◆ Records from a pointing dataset
______________________________

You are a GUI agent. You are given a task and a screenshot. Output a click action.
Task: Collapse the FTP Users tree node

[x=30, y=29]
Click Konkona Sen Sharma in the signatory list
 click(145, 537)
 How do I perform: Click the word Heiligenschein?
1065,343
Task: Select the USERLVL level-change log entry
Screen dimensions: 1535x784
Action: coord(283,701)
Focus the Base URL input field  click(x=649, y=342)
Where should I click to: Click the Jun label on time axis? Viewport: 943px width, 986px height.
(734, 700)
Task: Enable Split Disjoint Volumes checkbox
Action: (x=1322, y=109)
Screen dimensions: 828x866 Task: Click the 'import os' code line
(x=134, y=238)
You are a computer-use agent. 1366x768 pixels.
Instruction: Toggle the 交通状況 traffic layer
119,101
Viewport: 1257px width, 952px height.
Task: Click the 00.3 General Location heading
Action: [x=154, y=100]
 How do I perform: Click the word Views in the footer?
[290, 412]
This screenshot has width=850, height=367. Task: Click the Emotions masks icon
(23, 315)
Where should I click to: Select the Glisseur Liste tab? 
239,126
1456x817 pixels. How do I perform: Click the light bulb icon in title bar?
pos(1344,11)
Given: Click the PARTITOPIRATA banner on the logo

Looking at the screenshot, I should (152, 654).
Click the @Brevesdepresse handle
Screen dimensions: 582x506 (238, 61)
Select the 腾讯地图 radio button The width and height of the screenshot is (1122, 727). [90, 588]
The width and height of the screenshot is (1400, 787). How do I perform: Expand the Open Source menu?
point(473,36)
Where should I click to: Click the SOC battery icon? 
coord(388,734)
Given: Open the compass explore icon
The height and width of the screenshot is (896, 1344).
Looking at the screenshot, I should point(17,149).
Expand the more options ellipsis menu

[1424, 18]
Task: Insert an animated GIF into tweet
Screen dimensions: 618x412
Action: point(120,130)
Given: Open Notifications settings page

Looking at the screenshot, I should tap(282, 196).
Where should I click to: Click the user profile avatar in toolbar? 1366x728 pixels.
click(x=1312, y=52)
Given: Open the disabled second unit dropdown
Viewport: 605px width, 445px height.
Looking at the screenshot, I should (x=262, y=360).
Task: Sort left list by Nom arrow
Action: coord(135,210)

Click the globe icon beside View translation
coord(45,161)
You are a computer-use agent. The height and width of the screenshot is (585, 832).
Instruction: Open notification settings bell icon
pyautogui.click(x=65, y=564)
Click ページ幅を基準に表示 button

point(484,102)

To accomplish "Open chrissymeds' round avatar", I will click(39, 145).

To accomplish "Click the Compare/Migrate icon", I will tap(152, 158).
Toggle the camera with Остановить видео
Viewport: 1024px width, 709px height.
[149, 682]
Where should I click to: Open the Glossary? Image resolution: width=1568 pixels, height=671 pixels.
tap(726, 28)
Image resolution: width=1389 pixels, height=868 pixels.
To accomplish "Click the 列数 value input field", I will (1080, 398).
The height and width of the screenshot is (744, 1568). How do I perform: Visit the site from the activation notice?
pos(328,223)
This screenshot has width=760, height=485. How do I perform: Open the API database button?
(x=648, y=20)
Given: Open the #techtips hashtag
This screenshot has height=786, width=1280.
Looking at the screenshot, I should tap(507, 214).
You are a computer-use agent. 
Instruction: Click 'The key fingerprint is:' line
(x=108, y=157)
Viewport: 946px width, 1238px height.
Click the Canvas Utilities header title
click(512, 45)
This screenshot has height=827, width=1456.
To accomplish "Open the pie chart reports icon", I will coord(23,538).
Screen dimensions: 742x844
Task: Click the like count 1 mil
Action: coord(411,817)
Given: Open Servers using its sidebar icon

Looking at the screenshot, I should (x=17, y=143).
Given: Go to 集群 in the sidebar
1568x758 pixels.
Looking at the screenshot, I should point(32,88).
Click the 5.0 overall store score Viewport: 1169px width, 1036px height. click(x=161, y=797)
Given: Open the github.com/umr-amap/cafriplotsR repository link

______________________________

Could you reproduce every item above word for word, leaving each line unchanged?

You are a GUI agent. You are given a task and a screenshot. Output a click action.
Task: Collapse the FTP Users tree node

[x=30, y=29]
Click Konkona Sen Sharma in the signatory list
 click(145, 537)
 How do I perform: Click the word Heiligenschein?
1065,343
Task: Select the USERLVL level-change log entry
Screen dimensions: 1535x784
Action: coord(283,701)
Focus the Base URL input field  click(x=649, y=342)
Where should I click to: Click the Jun label on time axis? Viewport: 943px width, 986px height.
(734, 700)
Task: Enable Split Disjoint Volumes checkbox
Action: (x=1322, y=109)
Screen dimensions: 828x866 Task: Click the 'import os' code line
(x=134, y=238)
You are a computer-use agent. 1366x768 pixels.
Instruction: Toggle the 交通状況 traffic layer
119,101
Viewport: 1257px width, 952px height.
Task: Click the 00.3 General Location heading
Action: [x=154, y=100]
 How do I perform: Click the word Views in the footer?
[290, 412]
This screenshot has width=850, height=367. Task: Click the Emotions masks icon
(23, 315)
Where should I click to: Select the Glisseur Liste tab? 
239,126
1456x817 pixels. How do I perform: Click the light bulb icon in title bar?
pos(1344,11)
Given: Click the PARTITOPIRATA banner on the logo

Looking at the screenshot, I should (152, 654).
Click the @Brevesdepresse handle
Screen dimensions: 582x506 (238, 61)
Select the 腾讯地图 radio button The width and height of the screenshot is (1122, 727). [90, 588]
The width and height of the screenshot is (1400, 787). How do I perform: Expand the Open Source menu?
point(473,36)
Where should I click to: Click the SOC battery icon? 
coord(388,734)
Given: Open the compass explore icon
The height and width of the screenshot is (896, 1344).
Looking at the screenshot, I should point(17,149).
Expand the more options ellipsis menu

[1424, 18]
Task: Insert an animated GIF into tweet
Screen dimensions: 618x412
Action: point(120,130)
Given: Open Notifications settings page

Looking at the screenshot, I should tap(282, 196).
Where should I click to: Click the user profile avatar in toolbar? 1366x728 pixels.
click(x=1312, y=52)
Given: Open the disabled second unit dropdown
Viewport: 605px width, 445px height.
Looking at the screenshot, I should (x=262, y=360).
Task: Sort left list by Nom arrow
Action: coord(135,210)

Click the globe icon beside View translation
coord(45,161)
You are a computer-use agent. The height and width of the screenshot is (585, 832).
Instruction: Open notification settings bell icon
pyautogui.click(x=65, y=564)
Click ページ幅を基準に表示 button

point(484,102)

To accomplish "Open chrissymeds' round avatar", I will click(39, 145).

To accomplish "Click the Compare/Migrate icon", I will tap(152, 158).
Toggle the camera with Остановить видео
Viewport: 1024px width, 709px height.
[149, 682]
Where should I click to: Open the Glossary? Image resolution: width=1568 pixels, height=671 pixels.
tap(726, 28)
Image resolution: width=1389 pixels, height=868 pixels.
To accomplish "Click the 列数 value input field", I will (1080, 398).
The height and width of the screenshot is (744, 1568). How do I perform: Visit the site from the activation notice?
pos(328,223)
This screenshot has width=760, height=485. How do I perform: Open the API database button?
(x=648, y=20)
Given: Open the #techtips hashtag
This screenshot has height=786, width=1280.
Looking at the screenshot, I should tap(507, 214).
You are a computer-use agent. 
Instruction: Click 'The key fingerprint is:' line
(x=108, y=157)
Viewport: 946px width, 1238px height.
Click the Canvas Utilities header title
click(512, 45)
This screenshot has height=827, width=1456.
To accomplish "Open the pie chart reports icon", I will coord(23,538).
Screen dimensions: 742x844
Task: Click the like count 1 mil
Action: coord(411,817)
Given: Open Servers using its sidebar icon

Looking at the screenshot, I should (x=17, y=143).
Given: Go to 集群 in the sidebar
1568x758 pixels.
Looking at the screenshot, I should point(32,88).
Click the 5.0 overall store score Viewport: 1169px width, 1036px height. click(x=161, y=797)
Given: Open the github.com/umr-amap/cafriplotsR repository link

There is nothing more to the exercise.